昨今は、イベントや特に動画サイトという媒体によって怪談が語られる土壌が広く開かれており、ブームと称する以上に一つのコンテンツとして君臨している。現代における、こうした怪談の隆盛を鑑みる上で、小泉八雲の存在は欠くことができないだろう。

まさしく彼は、日本における怪談流布の功労者であった。

1850年、小泉八雲(出生名パトリック・ラフカディオ・ハーン)は、アイルランド人の父とギリシャ人の母との間に生まれた。彼は複雑な少年時代を過ごしており、父の故郷ダブリンへ移住したのち、生活に馴染めない母が心を病み、両親が離婚してのちは父方の大叔母の下に引き取られ、その後母と再会することはなかった。


さらに、左目の失明、父の急死、そして大変な資産家であった父方も破産し、彼は居場所を失って単身でアメリカに渡ることとなった。職を転々としているうちに24歳で新聞記者となり、その後開国間もない日本へ関心を示して来日し、松江の尋常中学校教師を斡旋され当地に赴任した。

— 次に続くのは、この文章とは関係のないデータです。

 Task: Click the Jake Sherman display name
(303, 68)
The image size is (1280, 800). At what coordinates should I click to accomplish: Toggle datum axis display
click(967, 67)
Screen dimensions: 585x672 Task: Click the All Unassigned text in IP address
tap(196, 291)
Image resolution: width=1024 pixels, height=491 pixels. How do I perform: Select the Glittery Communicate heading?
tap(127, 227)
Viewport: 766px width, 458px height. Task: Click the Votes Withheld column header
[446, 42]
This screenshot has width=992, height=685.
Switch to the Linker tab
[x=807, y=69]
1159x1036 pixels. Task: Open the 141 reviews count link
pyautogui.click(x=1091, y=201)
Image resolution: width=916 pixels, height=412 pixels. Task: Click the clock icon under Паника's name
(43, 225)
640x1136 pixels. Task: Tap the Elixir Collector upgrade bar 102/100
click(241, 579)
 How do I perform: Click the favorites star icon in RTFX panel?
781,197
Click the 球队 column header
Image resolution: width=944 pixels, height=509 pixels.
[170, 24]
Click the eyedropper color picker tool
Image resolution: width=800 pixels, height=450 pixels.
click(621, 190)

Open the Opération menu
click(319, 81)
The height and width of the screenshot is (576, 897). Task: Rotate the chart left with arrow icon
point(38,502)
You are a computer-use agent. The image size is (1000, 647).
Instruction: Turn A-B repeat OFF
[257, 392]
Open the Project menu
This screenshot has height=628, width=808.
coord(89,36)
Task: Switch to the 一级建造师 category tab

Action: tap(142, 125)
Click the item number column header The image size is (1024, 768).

1904年、彼は妻節子から聞いた日本各地に伝わる伝説や幽霊話をあつめ、作品集『怪談』として世に送り出した。彼の代表作とも言えるこの『怪談』が誕生した背景には、彼の少年期が影響しているのではないかとも言われている。多感な時期を大叔母の下で生活していた彼は、そのころ幽霊や妖精を目撃するなど多くの不思議な体験をしていたという。

その中で、最もよく知られているのは「のっぺらぼう」との遭遇だろう。

ある時、彼は薄暗い部屋の片隅に黒い服を着た女性がいるのを目撃した。当時、彼の暮らす屋敷にはジェーンと呼ばれる女性が居候しており、彼女だと思って呼びかけたところ、振り向いたその女性の顔には目の鼻もなかった。驚くとその瞬間に女性は消え去り、それから数日してジェーン本人は亡くなってしまったというのである。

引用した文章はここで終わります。